== What you will do ==
Pull out every line of the material below that contains the word "perform", and copy each of those lines in full.

== Data for this exercise ==
▼
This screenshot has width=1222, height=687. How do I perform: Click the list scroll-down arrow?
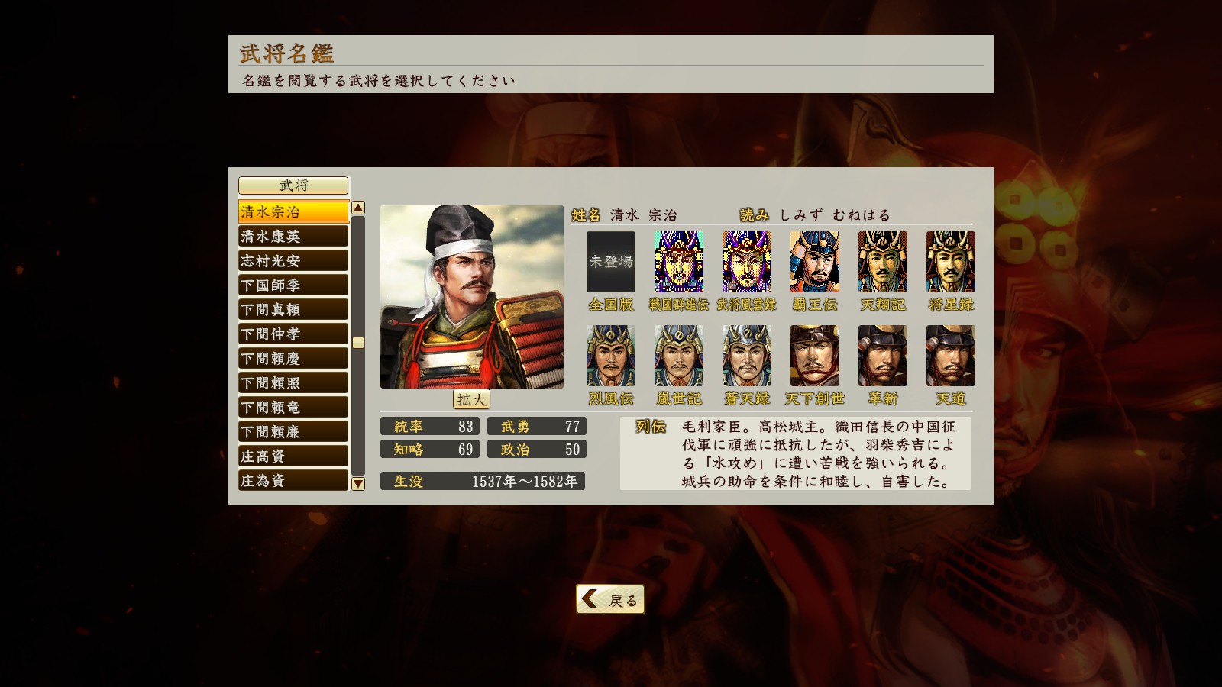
▲
▼
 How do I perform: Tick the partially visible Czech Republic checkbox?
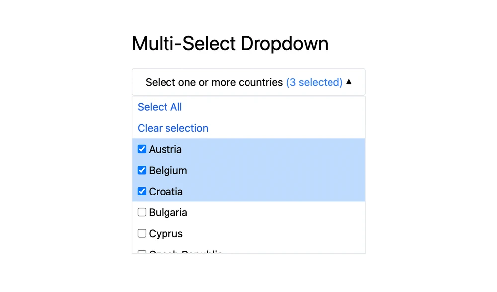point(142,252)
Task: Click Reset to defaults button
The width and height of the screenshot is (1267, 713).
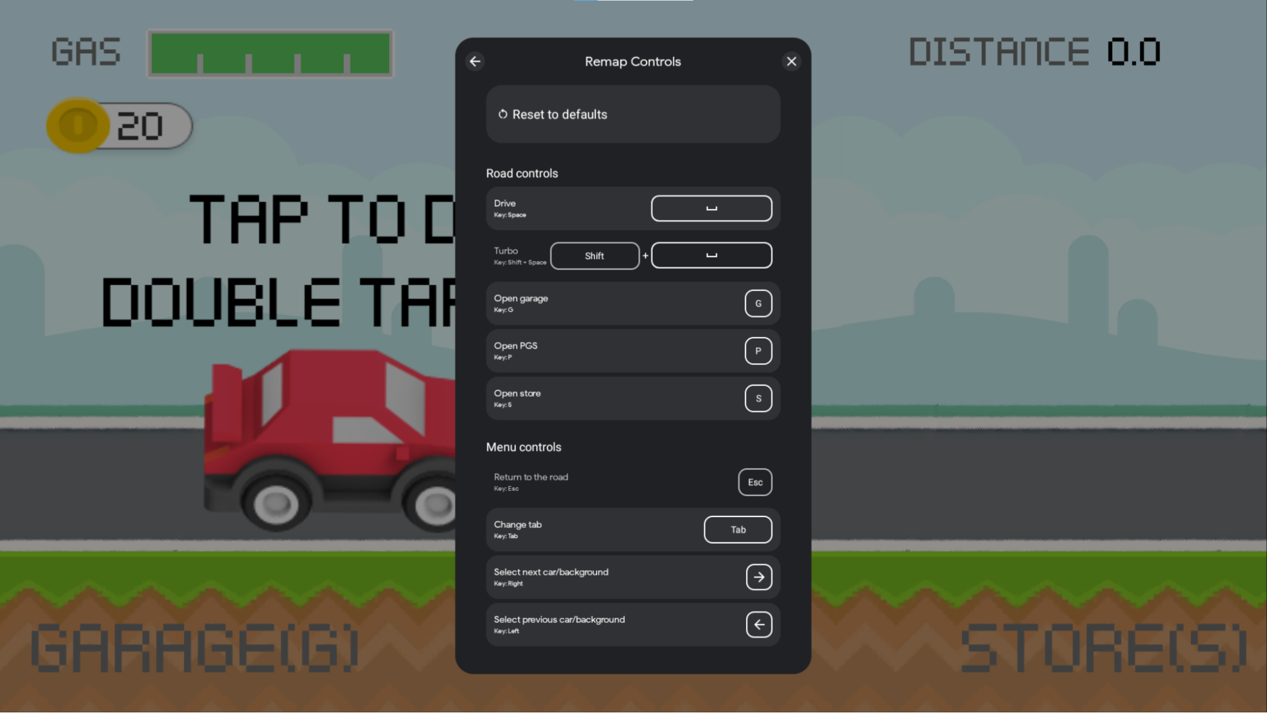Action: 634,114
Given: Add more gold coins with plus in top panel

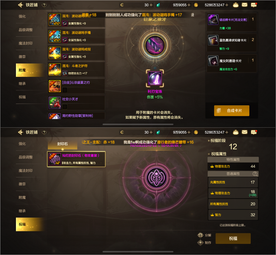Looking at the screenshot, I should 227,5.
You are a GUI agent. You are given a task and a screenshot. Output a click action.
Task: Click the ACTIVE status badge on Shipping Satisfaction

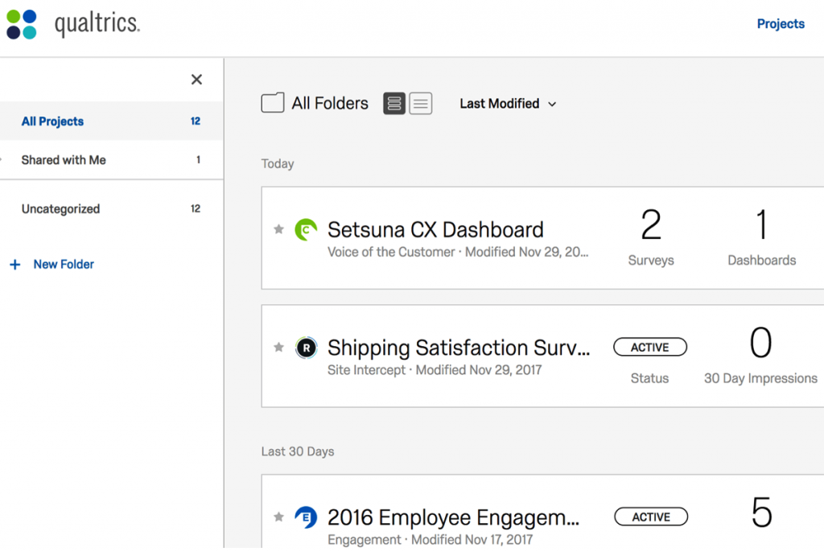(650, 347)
▲
== Complete output ==
This screenshot has width=1222, height=687. How do I perform: Click the list scroll-down arrow?
 How do I perform: Tick the partially visible Czech Republic checkbox?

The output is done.